I joined Facebook initially to connect with my teenage son, Nick. Nick was spending a lot of time on Facebook, ‘chatting’ with male and female friends, posting photos, commenting on friends’ photos, linking to YouTube videos, etc…
During our summer vacation last year, we would frequently pull up to hotels and find unsecured WiFi signals in parking lots or just outside of walls. We were a car full of email addicts. (Mom was a bad digital role model overall. )
I was pleased that Nick let me be his Facebook ‘friend,’ which meant that I had access to the photos, comments, ‘friends’ and expletives (lots of expletives...) on his site. Occasionally, Nick and I have found each other online at the same time through Facebook, and we have sent IMs (instant messages) to each other, which is a pleasant diversion when you are snowed in at airports for hours. In my opinion, there's a different intimacy from phone conversations when you write messages and connect online in real time.
But my son does not necessarily agree with me about the virtues of this kind of contact. Here’s what Nick has to say about teenagers using Facebook:
Facebook is an extremely popular fad and most teens today use it as their main form of comunication (besides texts of course), and that's fine for the mundane, frivolous conversations and happenings of the average teenage. But for serious conversations and long-distance relationships, Facebook is not the best way to communicate. Personally, I think phone calls are far better when conveying emotion and seriousness.
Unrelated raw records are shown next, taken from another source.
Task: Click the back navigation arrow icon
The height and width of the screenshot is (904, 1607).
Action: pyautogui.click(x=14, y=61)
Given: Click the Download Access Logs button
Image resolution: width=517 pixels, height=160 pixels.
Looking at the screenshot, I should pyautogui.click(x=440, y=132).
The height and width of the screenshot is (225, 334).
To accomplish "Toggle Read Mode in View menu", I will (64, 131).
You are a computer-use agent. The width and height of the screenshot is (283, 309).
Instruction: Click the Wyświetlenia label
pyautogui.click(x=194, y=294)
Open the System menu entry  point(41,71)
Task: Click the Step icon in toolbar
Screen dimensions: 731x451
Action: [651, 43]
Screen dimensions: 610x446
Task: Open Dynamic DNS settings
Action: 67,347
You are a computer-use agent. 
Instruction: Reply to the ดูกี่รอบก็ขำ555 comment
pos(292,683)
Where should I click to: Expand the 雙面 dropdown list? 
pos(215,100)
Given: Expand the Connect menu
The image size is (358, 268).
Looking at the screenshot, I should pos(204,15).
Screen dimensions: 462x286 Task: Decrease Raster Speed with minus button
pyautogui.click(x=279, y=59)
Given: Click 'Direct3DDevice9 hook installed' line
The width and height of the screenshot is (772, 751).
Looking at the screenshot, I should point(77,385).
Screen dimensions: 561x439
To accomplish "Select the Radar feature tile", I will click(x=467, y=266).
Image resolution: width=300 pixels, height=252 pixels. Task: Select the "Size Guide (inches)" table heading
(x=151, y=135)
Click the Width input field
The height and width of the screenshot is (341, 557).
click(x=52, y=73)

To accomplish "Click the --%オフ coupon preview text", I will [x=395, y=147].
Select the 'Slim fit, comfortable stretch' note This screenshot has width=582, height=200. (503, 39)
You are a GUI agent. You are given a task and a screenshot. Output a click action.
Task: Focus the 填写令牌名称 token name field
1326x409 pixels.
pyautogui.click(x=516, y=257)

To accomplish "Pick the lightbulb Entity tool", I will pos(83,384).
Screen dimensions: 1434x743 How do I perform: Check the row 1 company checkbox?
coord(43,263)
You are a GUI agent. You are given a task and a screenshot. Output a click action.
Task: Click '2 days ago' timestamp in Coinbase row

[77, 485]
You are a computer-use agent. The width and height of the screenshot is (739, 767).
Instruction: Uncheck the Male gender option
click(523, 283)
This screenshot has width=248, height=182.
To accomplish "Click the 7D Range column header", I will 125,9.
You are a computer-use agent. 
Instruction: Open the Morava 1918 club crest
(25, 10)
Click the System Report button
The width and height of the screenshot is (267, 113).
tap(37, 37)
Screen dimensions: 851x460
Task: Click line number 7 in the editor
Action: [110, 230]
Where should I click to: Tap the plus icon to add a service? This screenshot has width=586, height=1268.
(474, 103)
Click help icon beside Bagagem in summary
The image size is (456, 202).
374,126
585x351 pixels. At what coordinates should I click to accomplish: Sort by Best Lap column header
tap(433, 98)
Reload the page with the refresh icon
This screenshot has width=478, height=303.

The very name, FACEbook, is ironic because you don't communicate face to face, which is much better for intimate conversations. (Nick sent this as a message to me via his Facebook account)
My son has decreased the amount of time he spends on Facebook lately because he is starting a band with some of his friends. Music is his focus now, and it doesn't happen as easily on Facebook. Nick recently played me some new bass riffs he composed by putting a cell phone up to his amp. It may not have been F2F (face to face) interaction, but it was live and better than silence.
For groups or individuals without the best of motives, however, Facebook is easily abused. The N.Y. Times  just reported a story about the mafia using Facebook for networking purposes. Or, take the case of freshman Osamah Abdallah who was arrested while sitting in class at Loyola University Chicago because Adam Hart, a student at University of Massachusetts, Amherst, sent a fictitious letter  after a heated Facebook exchange with Abdallah:
"I feel it is my duty as an American to inform you that
Osamah Abdallah of Loyola Chicago was talking to me
online about strapping a bomb to his chest and walking
into the Sears Tower. I hope you take action against him."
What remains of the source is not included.